TEXT BLOCK »
[PATCH RFC 0/4] R600: Implement 64bit div/rem

Fri Apr 25 12:08:34 PDT 2014

Hi,

I tried added 64bit div/rem support for r600 and this is what I come up with.
The first patch is just a random cleanup in 32 bit version.
The second patch changes UDIV/UREM nodes to UDIVREM, as this does not happen automatically during type legalizing phase.
The third patch implements the basic iterative division alg
(loop unrolled version), and the last one adds some optimizations that
I could think of. I still have the original commits if you prefer to apply them
individually. The optimizations result in cca 60% fewer instructions and 40%
fewer instruction groups.

My assumption was that people should only ever use 64 integers if they intend
to use large numbers, so the additional overhead of speculative UDIVREM32
does not really matter (it's about 5% of the total instruction count).

A better version would have one initial runtime check and either branch to
UDVIREM-64-by-32 or UDIVREM-64-by-64 that does not do the initial
speculation (and requires the divisor to be >= 2^32). This would speed up the execution if all threads in workgroup have the same kind of divisor
(either all < 2^32 or all >= 2^32)

regards,
Jan

Jan Vesely (4):
  R600: remove unused variable
  R600: Change UDIV/UREM to UDIVREM when legalizing types
  R600: Implement iterative algorithm for udivrem
  R600: optimize the UDIVREM algorithm for 64bit operands

 lib/Target/R600/AMDGPUISelLowering.cpp | 94 +++++++++++++++++++++++++++++++++-
 1 file changed, 92 insertions(+), 2 deletions(-)

-- 
1.9.0

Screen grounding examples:
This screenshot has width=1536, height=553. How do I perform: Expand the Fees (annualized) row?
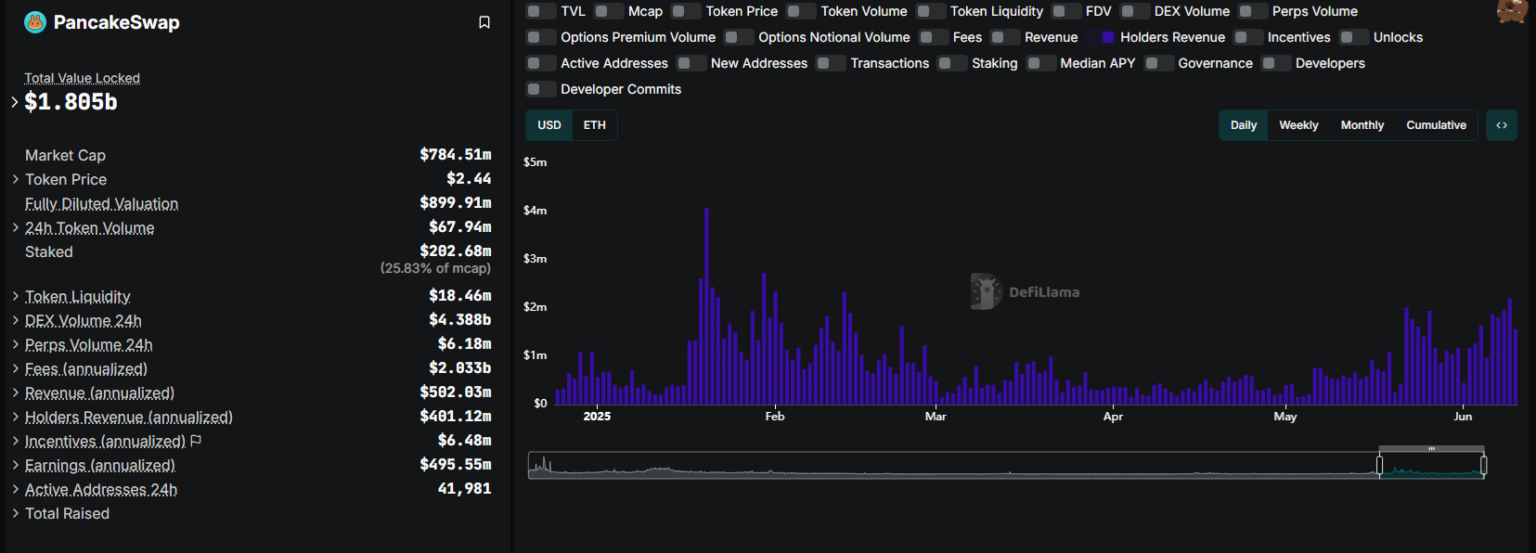tap(15, 369)
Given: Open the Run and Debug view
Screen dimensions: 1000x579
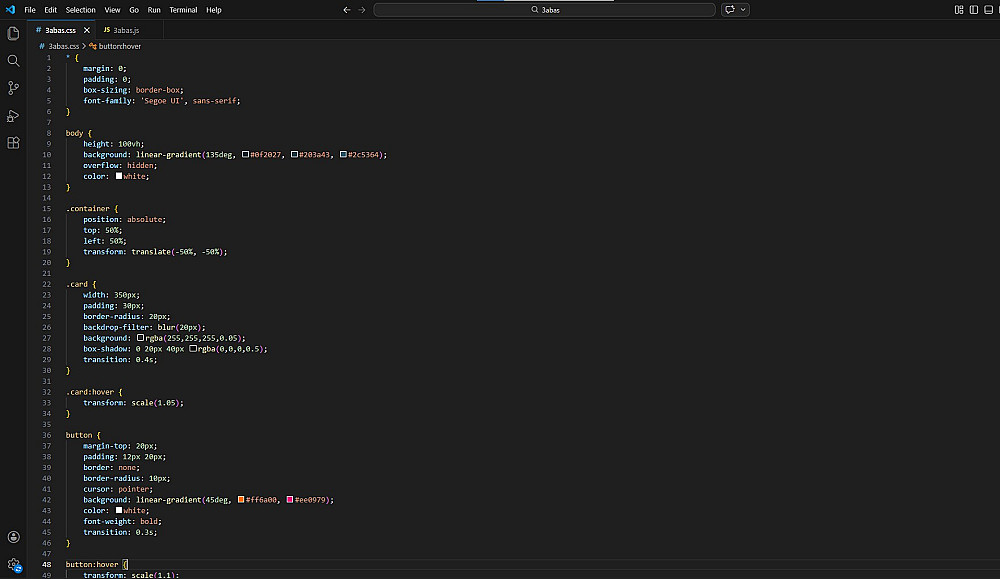Looking at the screenshot, I should click(13, 115).
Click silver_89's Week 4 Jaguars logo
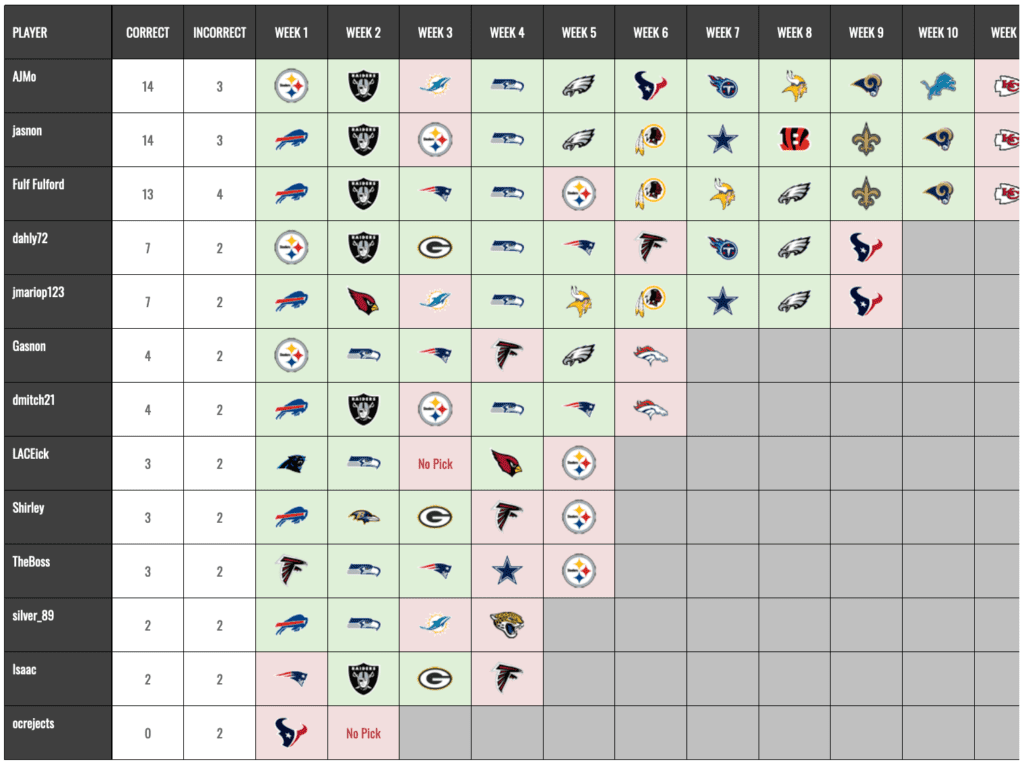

THE TASK »
List the titles of the patches named in the R600 patch cover letter.

RESULT BELOW »
- R600: remove unused variable
- R600: Change UDIV/UREM to UDIVREM when legalizing types
- R600: Implement iterative algorithm for udivrem
- R600: optimize the UDIVREM algorithm for 64bit operands